Today’s episode is a little bit theoretical goal setting and a little bit math. Knowing if your salary goals are reasonable is the first step in determining a profitable pricing strategy and it’s hard to know where to start, whether the number you chose is even reasonable, or why your number may look completely different than someone else’s number.
At least this is what I used to do back in the first few years of my business. Sometimes it worked out, but looking back, I was probably leaving a lot of money on the table by not thinking too deeply about it. When it came time to start planning out my overall income goals and pricing strategy for the year, I would take a look at what I paid myself in the last year and if that came fairly easily to me, I’d tack on another $10-20K, figuring if I raised my prices a bit and kept going at the same speed, that should be doable.
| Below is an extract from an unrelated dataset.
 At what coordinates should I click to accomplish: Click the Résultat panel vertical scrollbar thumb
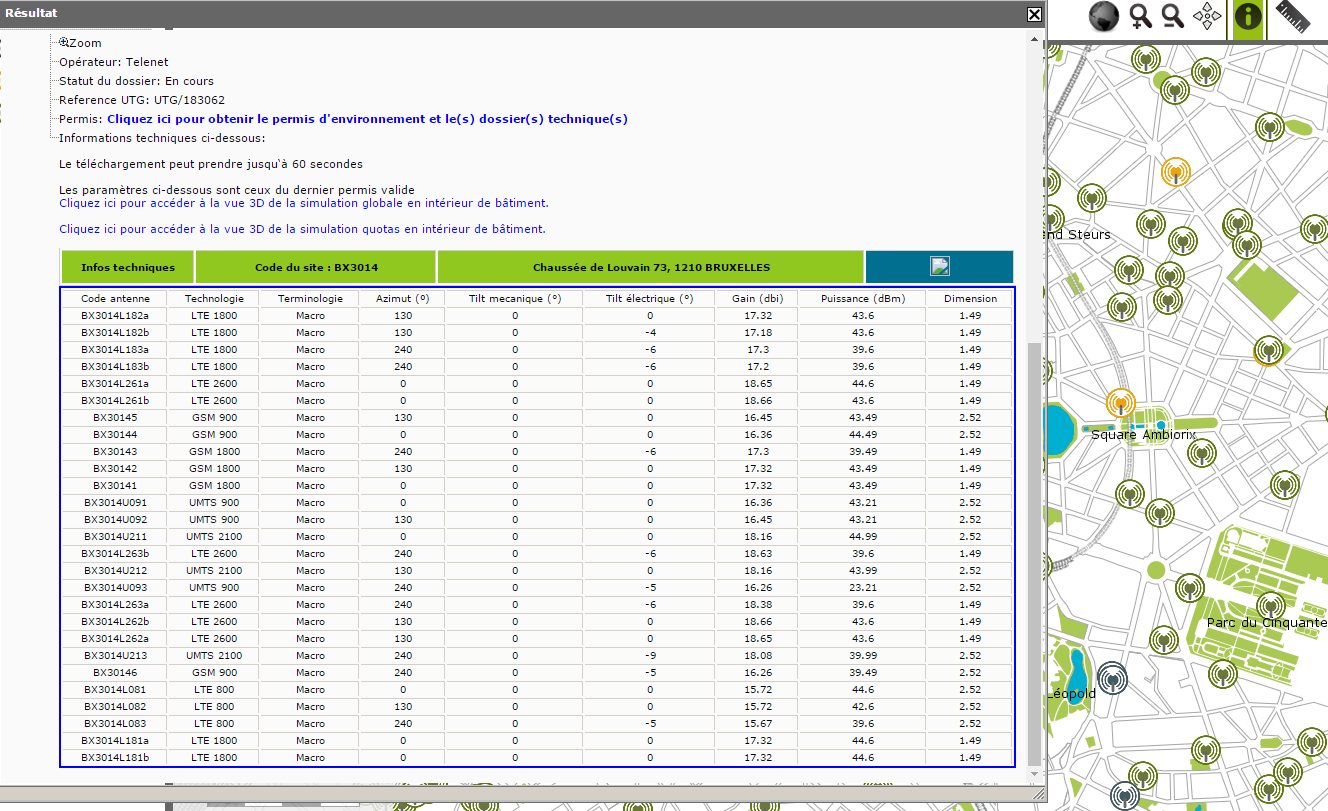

If I struggled to hit that net income goal for the previous year, I’d usually just set a goal to make the same as I did the year before.
That’s it. Super scientific, I know. There are so many things I wouldn’t take into consideration, such as the market in my area, other services or products I could be adding or offering, whether my expenses might change, how my marketing was doing, my conversion rates, what was going on in my personal life. Nope. Just, “what did I make last year?” “Okay, cool. Guess I’ll add a little more to that.” And this seems to be how many business owners tackle this question.
For the record, that is NOT a very inclusive way of deciding how much you want to pay yourself in a year. Today we are going to talk about the four questions you should be considering when deciding what to set as your salary goal for the year. Because, honestly, one of the coolest parts of being your own boss is getting to choose your own salary. But you have to be sure that goal is reasonable and fits into all the other financial aspects of your business. Let's dive in.
This is going to be a very good bench mark to begin with because more than likely you’re hoping to pay yourself even more as your business grows each year. At least you know where to begin.
For those of you who are currently at "business ground-zero" - meaning your business is brand new, or you’ve never paid yourself anything before so you have no prior number to start with - this process is going to look a little different for you and that’s okay. The main point I want to make here is that most small businesses don’t turn a profit in the first year. Typically, it takes an average of three years to turn a profit and start paying yourself and anywhere from 3-5 years to be paying yourself a livable wage and salary. Don’t get discouraged, because every business is different and I know tons of creative entrepreneurs that paid themselves a decent salary their first year. Sometimes it’s better just to focus less on a salary number and more on just getting your business out there and then in year two or three or whenever you are profitable, you’ll be able to give a more educated answer as to what your salary should be in the years going forward.
Maybe you are planning to add a brand new revenue stream or launch a new product or service. Maybe you are planning to put some new marketing systems and funnels in place to massively grow your audience. Or maybe you just want to stay consistent with your current business model and there won’t be any huge changes. Any of these options is fine, but it’s good to think about this question and maybe bump up your goal salary accordingly.
Now, if you plan on doing some minor changes such as adding an additional online tool or maybe increasing your ad spend by a bit, that’s not going to have as big of an impact on your bottom line, but maybe you are planning to add a new salaried employee to your team, or maybe you’re planning to invest in that new high-level coaching program you’ve had your eye on, or maybe you’re planning to invest in some new equipment. Those BIG expense changes are of course going to make a difference in what you plan to pay yourself, so if the upcoming year might include some of those, you’ll want to take that into consideration.
Here we aren’t so much looking at your professional life or business changes, but those changes such as having a baby or taking a few months off from your business to write a book. Now, I want to be clear here that I’m not saying that the number of hours you work is directly tied to what you will pay yourself because the goal is almost always to work less and pay yourself more, BUT if you’re suddenly planning to make some massive shifts to your time, that could change things and it’s important to factor that in. There are also other personal life shifts such as moving to a new city or state that might change your cost or standard of living, so that’s always important to consider as well.